__Records__
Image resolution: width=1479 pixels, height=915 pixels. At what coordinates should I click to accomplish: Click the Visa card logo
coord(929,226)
---
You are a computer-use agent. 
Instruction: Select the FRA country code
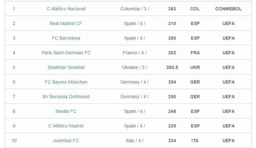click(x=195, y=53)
...
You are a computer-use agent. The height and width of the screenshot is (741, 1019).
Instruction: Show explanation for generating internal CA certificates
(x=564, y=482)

__Work instructions__
Return the lines of the records starting at the line containing "Image resolution: width=1479" and ending at the line containing "coord(929,226)", both included, and reproduce them character for character.

__Complete response__
Image resolution: width=1479 pixels, height=915 pixels. At what coordinates should I click to accomplish: Click the Visa card logo
coord(929,226)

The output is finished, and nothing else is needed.